[Start of section]

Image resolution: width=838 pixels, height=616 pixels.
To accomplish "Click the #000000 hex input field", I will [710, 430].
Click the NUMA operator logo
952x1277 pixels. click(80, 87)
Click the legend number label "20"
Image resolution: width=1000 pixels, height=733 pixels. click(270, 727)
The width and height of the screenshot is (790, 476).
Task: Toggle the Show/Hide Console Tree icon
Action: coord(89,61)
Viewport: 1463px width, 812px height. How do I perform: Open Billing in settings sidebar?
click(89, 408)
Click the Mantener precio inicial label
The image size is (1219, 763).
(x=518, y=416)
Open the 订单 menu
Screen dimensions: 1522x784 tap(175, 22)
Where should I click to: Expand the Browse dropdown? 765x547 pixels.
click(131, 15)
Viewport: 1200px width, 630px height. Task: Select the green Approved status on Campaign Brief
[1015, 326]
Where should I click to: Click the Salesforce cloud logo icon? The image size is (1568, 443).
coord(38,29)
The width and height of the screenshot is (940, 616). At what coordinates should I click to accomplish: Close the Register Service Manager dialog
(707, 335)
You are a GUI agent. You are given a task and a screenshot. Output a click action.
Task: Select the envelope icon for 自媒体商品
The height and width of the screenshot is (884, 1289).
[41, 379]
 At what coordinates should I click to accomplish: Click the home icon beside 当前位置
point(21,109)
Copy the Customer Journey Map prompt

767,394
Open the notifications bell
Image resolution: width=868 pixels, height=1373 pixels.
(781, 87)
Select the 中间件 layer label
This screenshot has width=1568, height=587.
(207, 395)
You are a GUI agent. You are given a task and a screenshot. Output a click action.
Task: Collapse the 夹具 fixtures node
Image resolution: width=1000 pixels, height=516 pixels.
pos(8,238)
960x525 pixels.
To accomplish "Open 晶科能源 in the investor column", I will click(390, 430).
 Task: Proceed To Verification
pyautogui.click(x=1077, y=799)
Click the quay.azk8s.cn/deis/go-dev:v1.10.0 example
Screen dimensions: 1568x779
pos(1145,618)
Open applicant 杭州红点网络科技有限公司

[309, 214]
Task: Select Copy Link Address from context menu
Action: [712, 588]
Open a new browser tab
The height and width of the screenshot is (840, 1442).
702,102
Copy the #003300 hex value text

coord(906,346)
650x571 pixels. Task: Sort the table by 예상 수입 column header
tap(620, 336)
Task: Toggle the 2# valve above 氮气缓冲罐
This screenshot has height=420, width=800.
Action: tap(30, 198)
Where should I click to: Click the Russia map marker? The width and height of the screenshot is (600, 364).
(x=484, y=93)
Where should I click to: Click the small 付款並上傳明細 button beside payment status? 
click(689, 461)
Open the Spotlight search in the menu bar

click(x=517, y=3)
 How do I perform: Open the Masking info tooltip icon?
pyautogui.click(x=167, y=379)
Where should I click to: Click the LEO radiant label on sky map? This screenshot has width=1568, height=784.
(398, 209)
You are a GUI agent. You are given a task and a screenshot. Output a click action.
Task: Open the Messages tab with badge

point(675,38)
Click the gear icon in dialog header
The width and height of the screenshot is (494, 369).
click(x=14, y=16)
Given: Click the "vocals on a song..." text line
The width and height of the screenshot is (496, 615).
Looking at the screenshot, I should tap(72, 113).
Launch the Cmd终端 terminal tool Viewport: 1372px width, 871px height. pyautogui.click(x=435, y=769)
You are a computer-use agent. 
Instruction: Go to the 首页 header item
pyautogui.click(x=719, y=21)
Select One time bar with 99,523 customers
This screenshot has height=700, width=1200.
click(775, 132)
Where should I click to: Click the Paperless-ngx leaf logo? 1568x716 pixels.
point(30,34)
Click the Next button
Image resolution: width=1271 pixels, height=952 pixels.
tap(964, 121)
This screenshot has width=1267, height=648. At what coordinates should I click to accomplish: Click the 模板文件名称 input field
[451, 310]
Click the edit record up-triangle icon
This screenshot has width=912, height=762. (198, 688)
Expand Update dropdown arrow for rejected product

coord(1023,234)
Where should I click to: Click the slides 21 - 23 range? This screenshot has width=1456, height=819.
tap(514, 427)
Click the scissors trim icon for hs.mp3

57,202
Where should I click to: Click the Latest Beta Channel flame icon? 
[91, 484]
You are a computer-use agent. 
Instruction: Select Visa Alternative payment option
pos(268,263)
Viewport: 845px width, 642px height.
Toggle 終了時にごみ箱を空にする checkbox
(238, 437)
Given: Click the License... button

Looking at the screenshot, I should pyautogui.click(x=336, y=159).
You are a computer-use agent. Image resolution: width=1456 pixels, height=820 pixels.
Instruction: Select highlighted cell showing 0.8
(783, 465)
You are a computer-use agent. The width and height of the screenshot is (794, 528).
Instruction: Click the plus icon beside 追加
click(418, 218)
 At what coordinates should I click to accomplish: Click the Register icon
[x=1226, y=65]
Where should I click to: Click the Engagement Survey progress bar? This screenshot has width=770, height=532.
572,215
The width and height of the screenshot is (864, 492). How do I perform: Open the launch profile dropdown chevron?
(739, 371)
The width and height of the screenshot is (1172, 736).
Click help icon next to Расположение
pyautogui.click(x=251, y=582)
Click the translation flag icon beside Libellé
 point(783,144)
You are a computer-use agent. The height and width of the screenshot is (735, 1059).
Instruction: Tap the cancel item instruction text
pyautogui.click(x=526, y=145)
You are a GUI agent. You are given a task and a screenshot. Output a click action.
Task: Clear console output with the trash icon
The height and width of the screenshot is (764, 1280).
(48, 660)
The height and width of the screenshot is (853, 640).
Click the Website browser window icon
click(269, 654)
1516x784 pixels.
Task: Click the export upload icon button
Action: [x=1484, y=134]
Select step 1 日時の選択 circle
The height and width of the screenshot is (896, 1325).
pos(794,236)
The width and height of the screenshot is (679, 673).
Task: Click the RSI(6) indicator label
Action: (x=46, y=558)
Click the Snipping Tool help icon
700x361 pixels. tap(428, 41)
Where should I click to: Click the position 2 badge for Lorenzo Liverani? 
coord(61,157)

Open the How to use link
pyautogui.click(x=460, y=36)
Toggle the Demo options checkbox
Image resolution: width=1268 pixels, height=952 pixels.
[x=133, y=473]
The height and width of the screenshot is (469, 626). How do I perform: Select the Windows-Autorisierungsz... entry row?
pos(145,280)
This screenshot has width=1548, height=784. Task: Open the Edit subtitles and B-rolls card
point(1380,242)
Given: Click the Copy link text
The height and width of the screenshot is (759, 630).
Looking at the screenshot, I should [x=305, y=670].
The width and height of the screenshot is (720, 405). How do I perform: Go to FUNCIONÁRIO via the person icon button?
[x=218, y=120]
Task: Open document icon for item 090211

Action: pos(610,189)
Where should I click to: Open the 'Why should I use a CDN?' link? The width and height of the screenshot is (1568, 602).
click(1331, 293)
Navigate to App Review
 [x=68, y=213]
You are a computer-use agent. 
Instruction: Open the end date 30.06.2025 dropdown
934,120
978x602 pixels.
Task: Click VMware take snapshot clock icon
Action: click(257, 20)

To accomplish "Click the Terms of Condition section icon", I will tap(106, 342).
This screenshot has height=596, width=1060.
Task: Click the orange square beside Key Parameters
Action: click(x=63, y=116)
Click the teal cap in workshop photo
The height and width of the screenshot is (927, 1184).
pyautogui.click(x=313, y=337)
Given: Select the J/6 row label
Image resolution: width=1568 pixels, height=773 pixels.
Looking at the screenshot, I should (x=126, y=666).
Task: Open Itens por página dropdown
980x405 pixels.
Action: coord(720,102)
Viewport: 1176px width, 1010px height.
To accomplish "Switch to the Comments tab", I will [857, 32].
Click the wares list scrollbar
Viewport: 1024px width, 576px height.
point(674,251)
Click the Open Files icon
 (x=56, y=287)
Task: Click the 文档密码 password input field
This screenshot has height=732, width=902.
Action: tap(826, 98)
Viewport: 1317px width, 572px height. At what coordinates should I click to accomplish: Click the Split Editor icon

[End of section]

**PROBLEM DETAILS**
Above this instruction are the records; retype exactly the lines from the one containing "Where should I click to: Click the Salesforce" up to and including the one containing "Open the notifications bell".

**TASK ANSWER**
Where should I click to: Click the Salesforce cloud logo icon? The image size is (1568, 443).
coord(38,29)
The width and height of the screenshot is (940, 616). At what coordinates should I click to accomplish: Close the Register Service Manager dialog
(707, 335)
You are a GUI agent. You are given a task and a screenshot. Output a click action.
Task: Select the envelope icon for 自媒体商品
The height and width of the screenshot is (884, 1289).
[41, 379]
 At what coordinates should I click to accomplish: Click the home icon beside 当前位置
point(21,109)
Copy the Customer Journey Map prompt

767,394
Open the notifications bell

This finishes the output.